— Dataset content —
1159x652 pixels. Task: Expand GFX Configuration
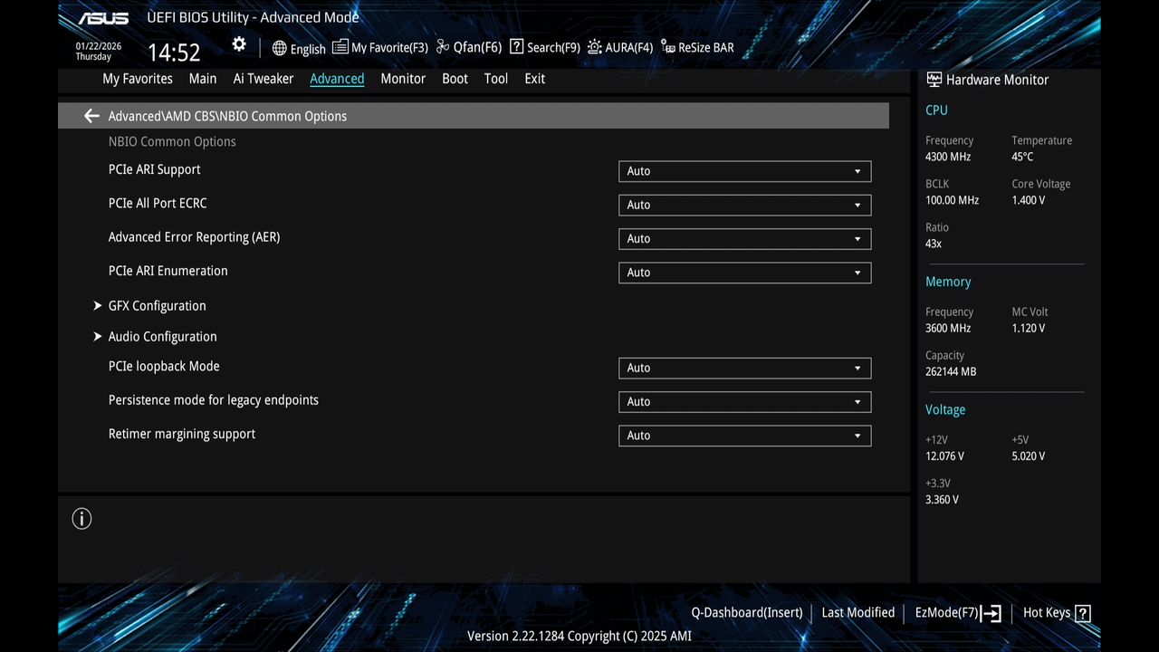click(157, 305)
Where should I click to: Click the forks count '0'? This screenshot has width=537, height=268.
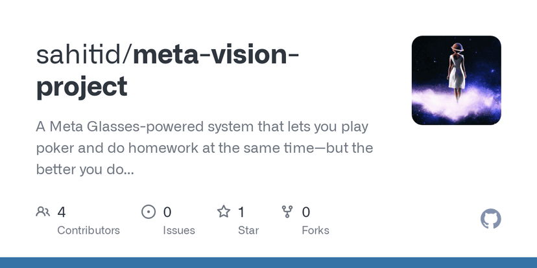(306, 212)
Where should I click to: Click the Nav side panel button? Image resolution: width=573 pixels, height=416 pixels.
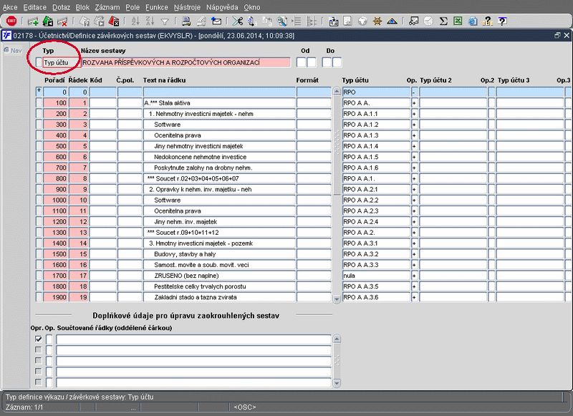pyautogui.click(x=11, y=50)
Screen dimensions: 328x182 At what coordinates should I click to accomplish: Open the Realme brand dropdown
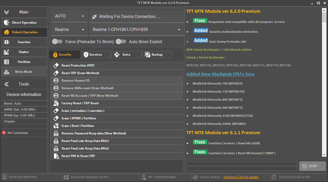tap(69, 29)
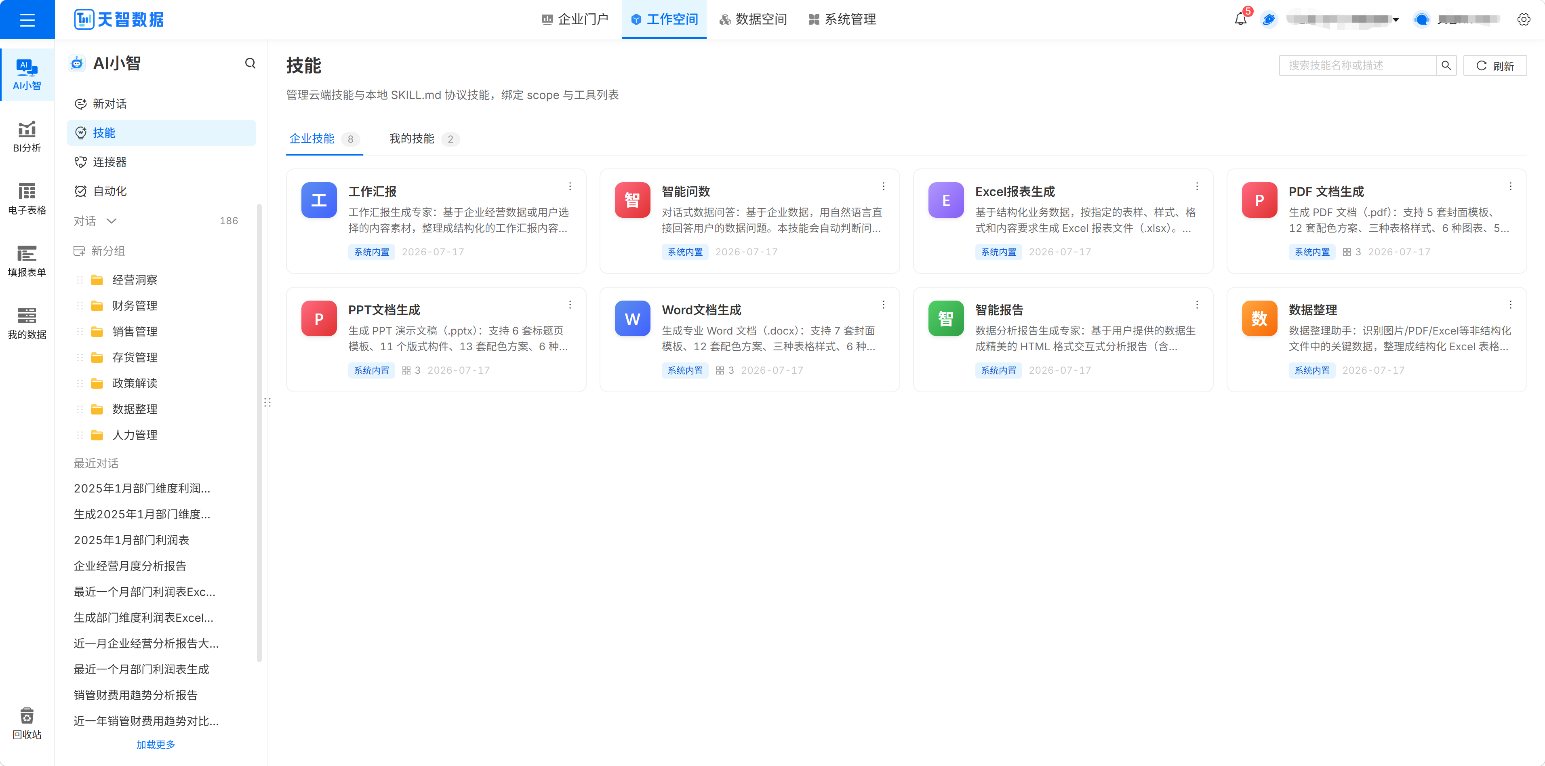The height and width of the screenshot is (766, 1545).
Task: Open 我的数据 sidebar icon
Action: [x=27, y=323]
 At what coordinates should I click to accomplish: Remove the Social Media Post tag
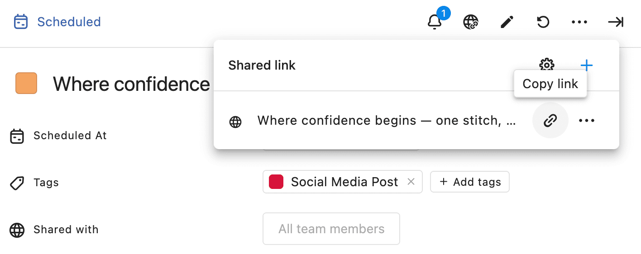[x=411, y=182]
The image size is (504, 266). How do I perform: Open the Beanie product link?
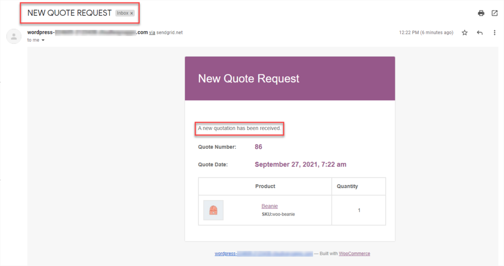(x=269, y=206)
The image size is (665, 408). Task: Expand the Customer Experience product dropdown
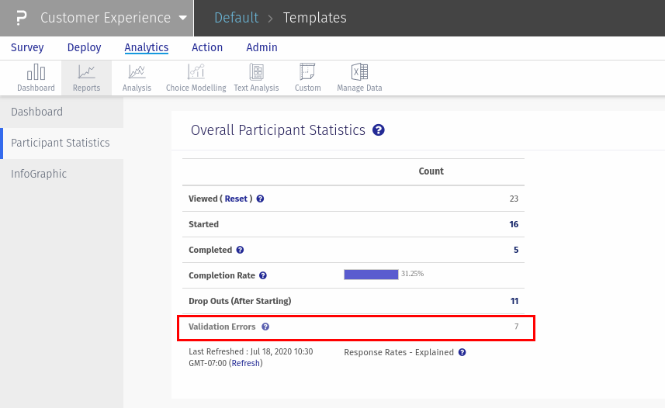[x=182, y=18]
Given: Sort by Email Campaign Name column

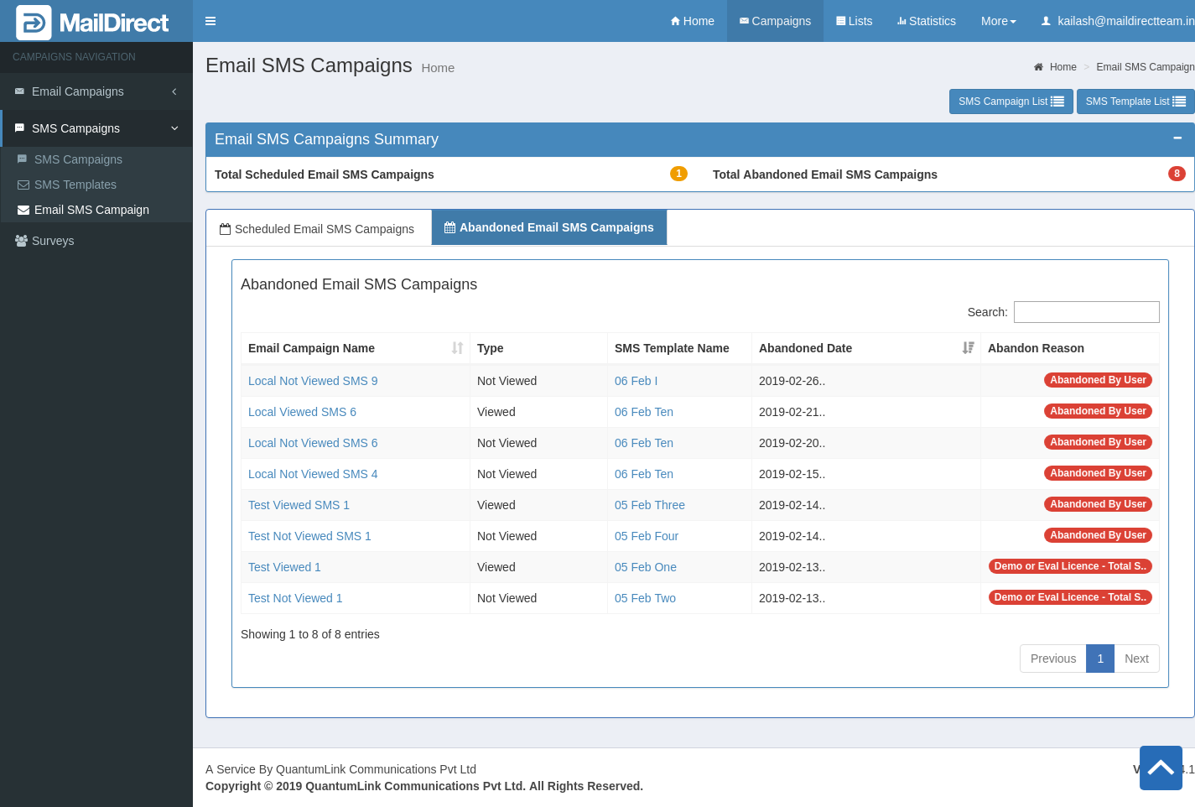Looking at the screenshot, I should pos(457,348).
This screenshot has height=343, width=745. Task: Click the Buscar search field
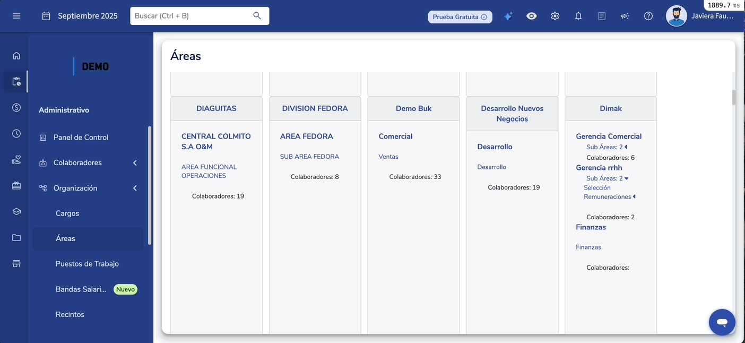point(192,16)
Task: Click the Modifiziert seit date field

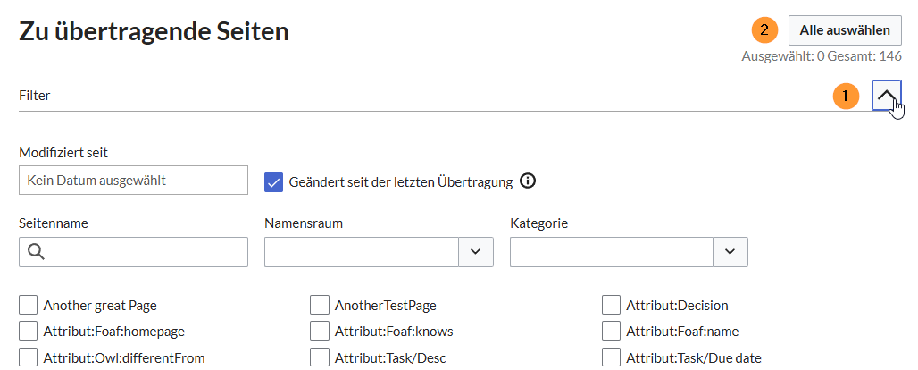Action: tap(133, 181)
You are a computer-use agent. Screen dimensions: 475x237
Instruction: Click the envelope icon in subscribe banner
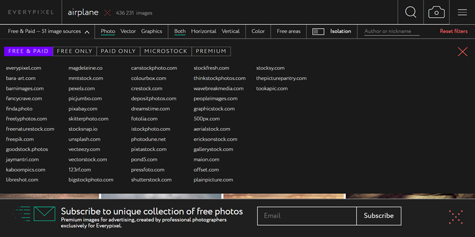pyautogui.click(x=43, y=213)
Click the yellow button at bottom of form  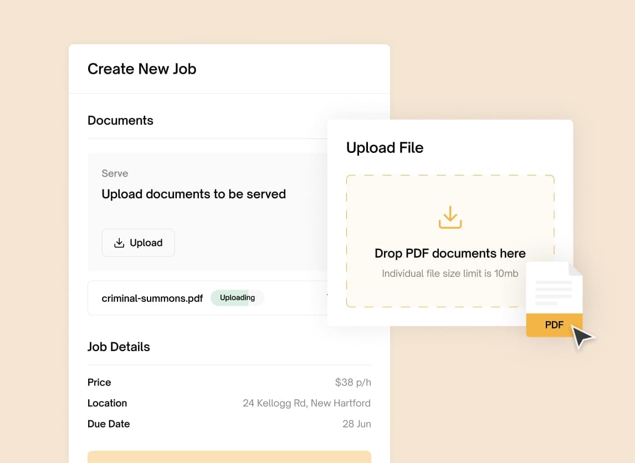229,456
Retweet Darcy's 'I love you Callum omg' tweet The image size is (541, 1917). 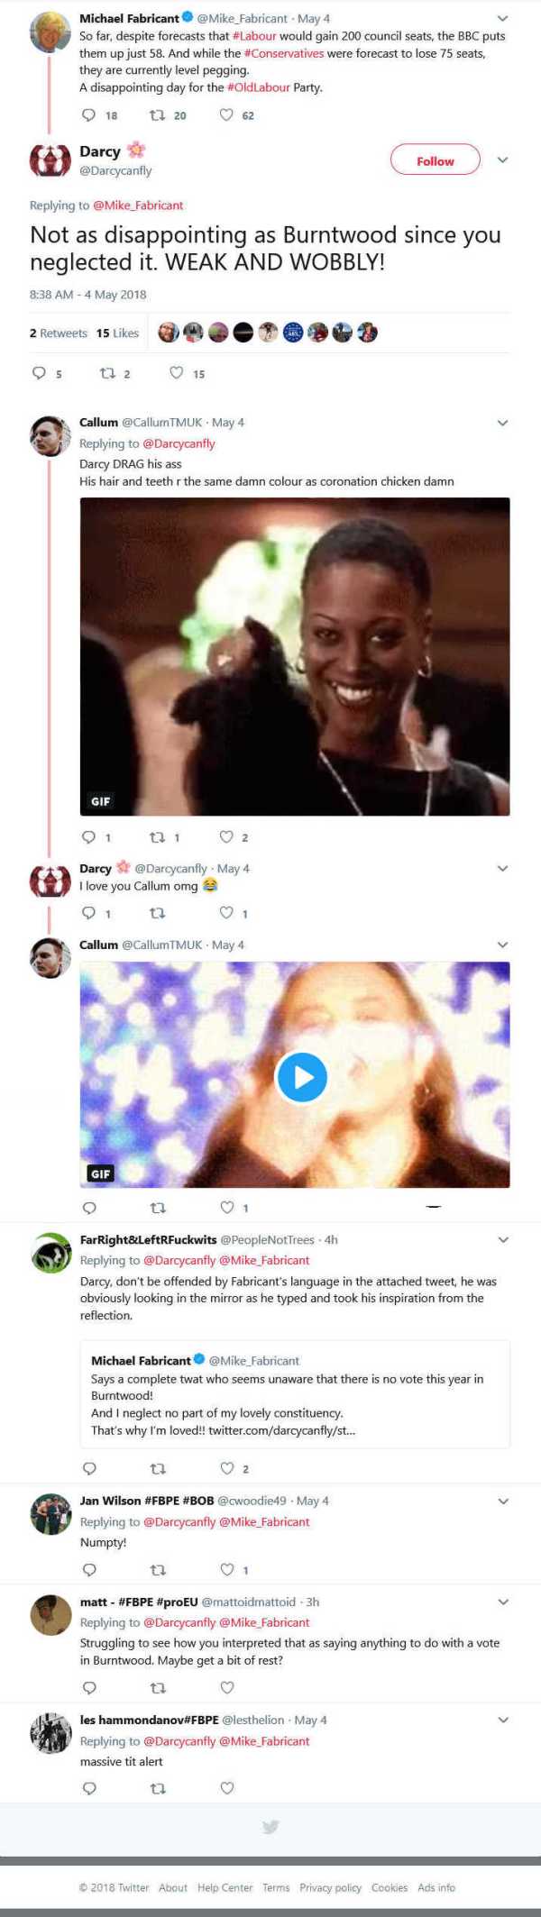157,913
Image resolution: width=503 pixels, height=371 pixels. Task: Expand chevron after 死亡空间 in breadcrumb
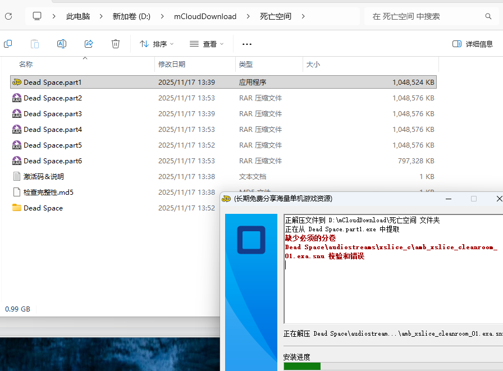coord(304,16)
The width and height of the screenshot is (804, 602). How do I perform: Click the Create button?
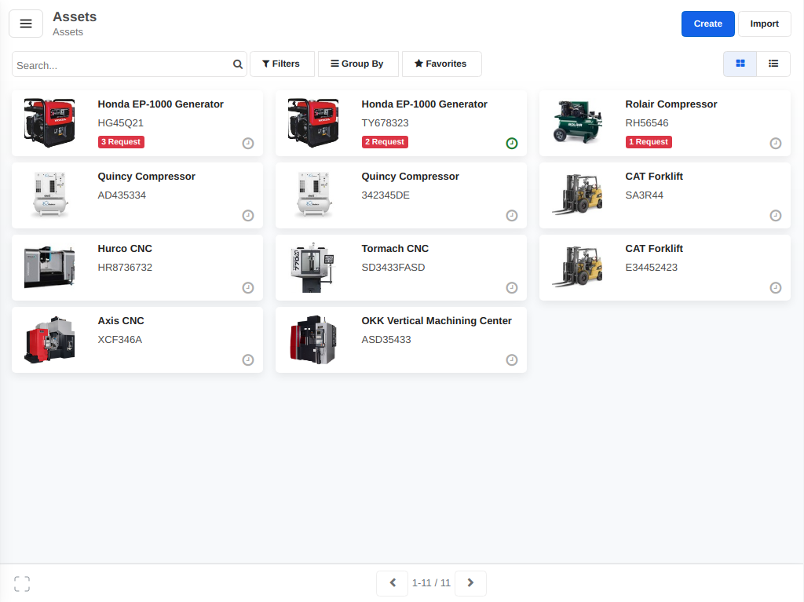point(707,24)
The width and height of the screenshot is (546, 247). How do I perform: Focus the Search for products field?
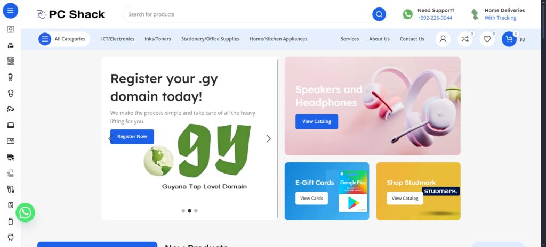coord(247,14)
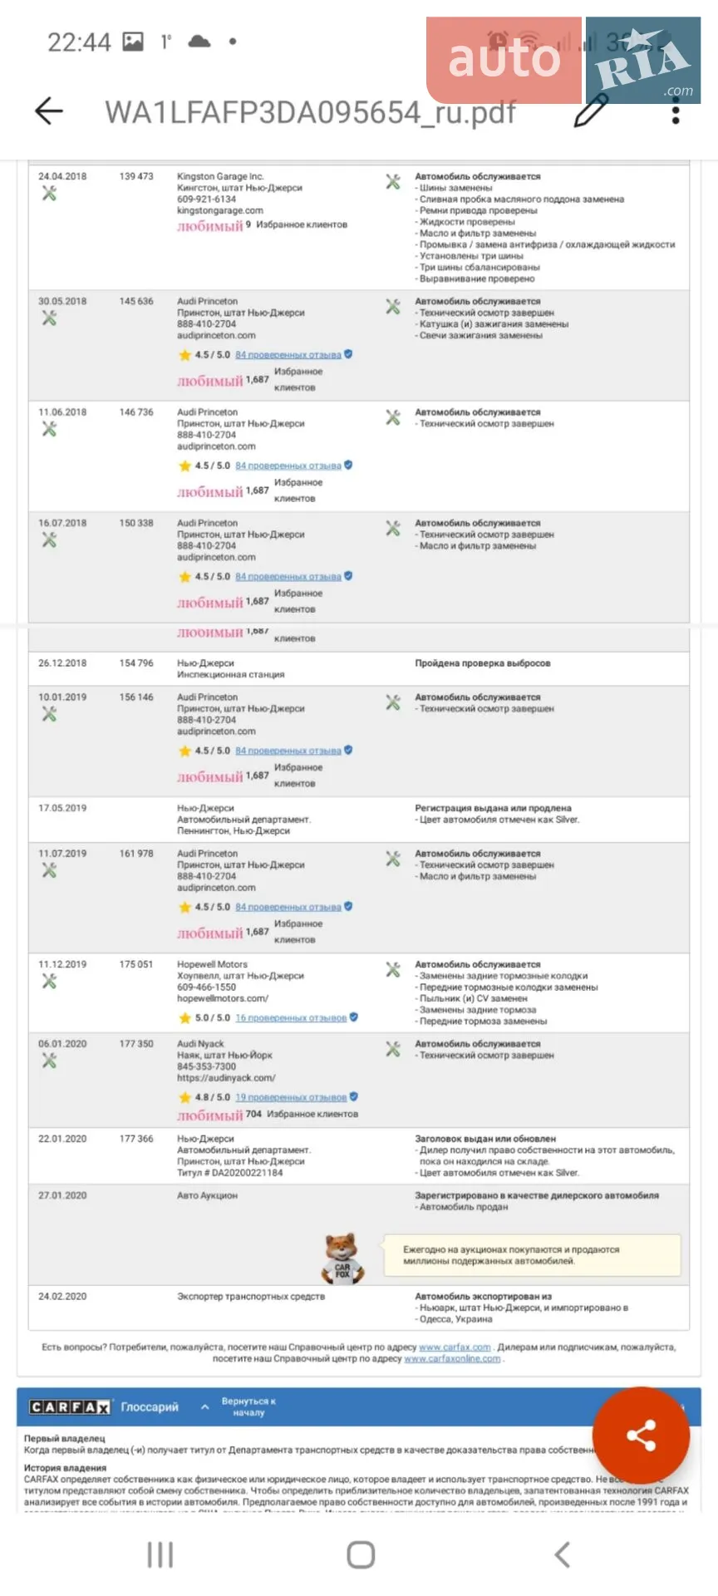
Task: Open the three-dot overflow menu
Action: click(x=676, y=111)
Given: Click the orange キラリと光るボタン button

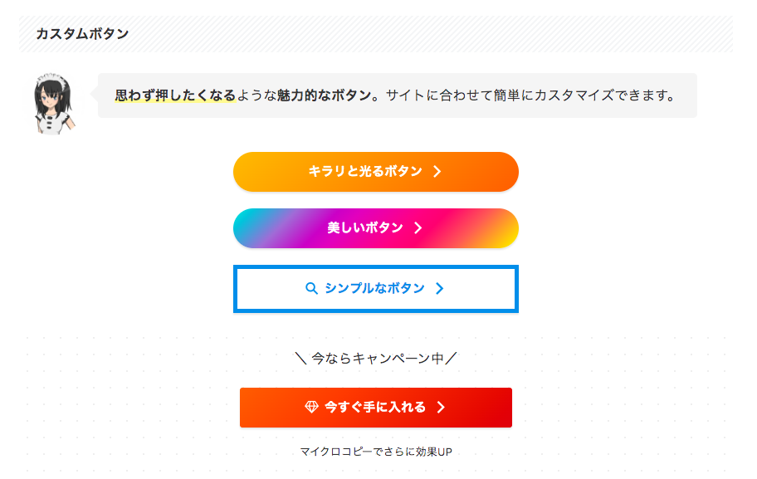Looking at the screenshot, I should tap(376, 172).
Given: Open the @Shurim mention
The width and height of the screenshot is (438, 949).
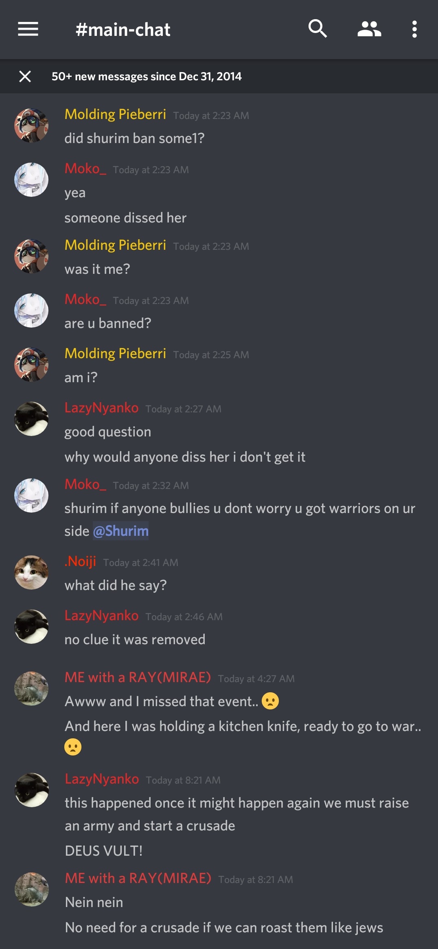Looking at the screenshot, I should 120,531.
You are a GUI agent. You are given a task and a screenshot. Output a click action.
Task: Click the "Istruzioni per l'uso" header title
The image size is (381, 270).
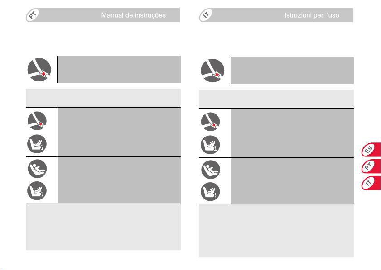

— Problem —
Where a line of the data contains "agent", copy that line.

— Written solution —
You are a computer-use agent. Screen dimensions: 475x237
You are a GUI agent. You are given a task and a screenshot. Output a click action.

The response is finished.